BOSTON – Gun stores in Massachusetts will be allowed to reopen as essential businesses under a ruling by a federal judge today, May 7.
A gun retailers group of owners sued Massachusetts Governor Charlie Baker over his decision to include them in non-essential businesses, ordered to be closed through May 18, during the pandemic.
U.S. District Judge Douglas Woodlock said during a virtual hearing that the governor’s order infringed on residents’ Second Amendment rights and must be overturned, The Boston Globe reported.
“There is no justification here,” the judge said. “These plaintiffs … have constitutional rights that deserve respect and vindication. And it becomes necessary for a court to do that.”
The state now will need to allow licensed firearms dealers to sell guns, ammunition and other goods by appointment only, with no more than four appointments per hour.
Dealers can only operate from 9 a.m. to 9 p.m. daily starting Saturday, May 9.
Under the judge’s order, gun dealers must follow proper social distancing and public health requirements, including having employees wear proper face coverings and establishing procedures to sanitize frequent touch points throughout the day.

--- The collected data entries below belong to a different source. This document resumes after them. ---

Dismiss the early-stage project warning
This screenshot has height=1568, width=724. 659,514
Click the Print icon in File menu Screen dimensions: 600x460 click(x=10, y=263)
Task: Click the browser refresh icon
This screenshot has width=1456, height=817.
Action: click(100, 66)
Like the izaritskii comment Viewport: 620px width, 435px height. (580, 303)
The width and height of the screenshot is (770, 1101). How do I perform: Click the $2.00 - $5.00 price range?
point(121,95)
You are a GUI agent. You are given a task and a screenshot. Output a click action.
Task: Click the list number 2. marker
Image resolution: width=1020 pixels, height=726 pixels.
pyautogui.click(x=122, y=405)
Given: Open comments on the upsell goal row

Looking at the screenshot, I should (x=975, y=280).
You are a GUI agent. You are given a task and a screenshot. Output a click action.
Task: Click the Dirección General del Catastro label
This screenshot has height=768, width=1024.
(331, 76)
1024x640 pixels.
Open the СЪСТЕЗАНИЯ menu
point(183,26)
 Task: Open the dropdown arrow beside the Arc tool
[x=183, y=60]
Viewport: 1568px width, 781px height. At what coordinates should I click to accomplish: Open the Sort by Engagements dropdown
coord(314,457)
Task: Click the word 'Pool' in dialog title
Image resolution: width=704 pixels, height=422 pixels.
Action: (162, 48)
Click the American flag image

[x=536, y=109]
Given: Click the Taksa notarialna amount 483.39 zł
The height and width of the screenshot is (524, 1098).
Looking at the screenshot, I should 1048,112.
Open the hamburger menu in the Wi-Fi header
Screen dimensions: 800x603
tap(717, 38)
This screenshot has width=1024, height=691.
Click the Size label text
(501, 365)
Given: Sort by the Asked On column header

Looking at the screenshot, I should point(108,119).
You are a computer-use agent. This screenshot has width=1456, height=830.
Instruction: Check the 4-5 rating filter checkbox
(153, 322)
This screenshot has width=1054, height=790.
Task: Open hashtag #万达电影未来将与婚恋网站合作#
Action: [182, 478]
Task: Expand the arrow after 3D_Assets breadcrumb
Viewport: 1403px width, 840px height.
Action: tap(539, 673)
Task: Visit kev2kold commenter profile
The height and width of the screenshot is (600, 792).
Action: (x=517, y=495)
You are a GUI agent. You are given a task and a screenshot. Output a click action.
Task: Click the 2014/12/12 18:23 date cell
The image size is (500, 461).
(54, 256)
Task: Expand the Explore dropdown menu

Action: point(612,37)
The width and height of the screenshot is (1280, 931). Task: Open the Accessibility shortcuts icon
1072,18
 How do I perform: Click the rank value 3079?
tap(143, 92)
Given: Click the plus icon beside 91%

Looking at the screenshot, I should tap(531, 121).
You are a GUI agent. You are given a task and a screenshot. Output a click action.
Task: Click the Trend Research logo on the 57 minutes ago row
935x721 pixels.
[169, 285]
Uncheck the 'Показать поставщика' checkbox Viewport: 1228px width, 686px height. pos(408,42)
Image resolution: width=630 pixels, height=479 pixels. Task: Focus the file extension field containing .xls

“Whereas the number of available law-enforcement officers in the Commonwealth is likely to shrink as a result of COVID-19 infection, whereas less-intensive policing could foster an increase in conventional crime, whereas potential shortages of both food and funds could induce civil unrest like that which has occurred elsewhere in the world, whereas the Supreme Judicial Court has ordered the expedited release of incarcerated criminals, whereas autonomous self-defense is both a basic human right and an explicit constitutional right, and whereas firearms are an indisputably effective means of self-defense, the Ashland Republican Town Committee respectfully requests that Governor Baker categorize ammunition retailers and firearm retailers as “essential businesses” during the current public-health crisis,” wrote the Committee to the Governor.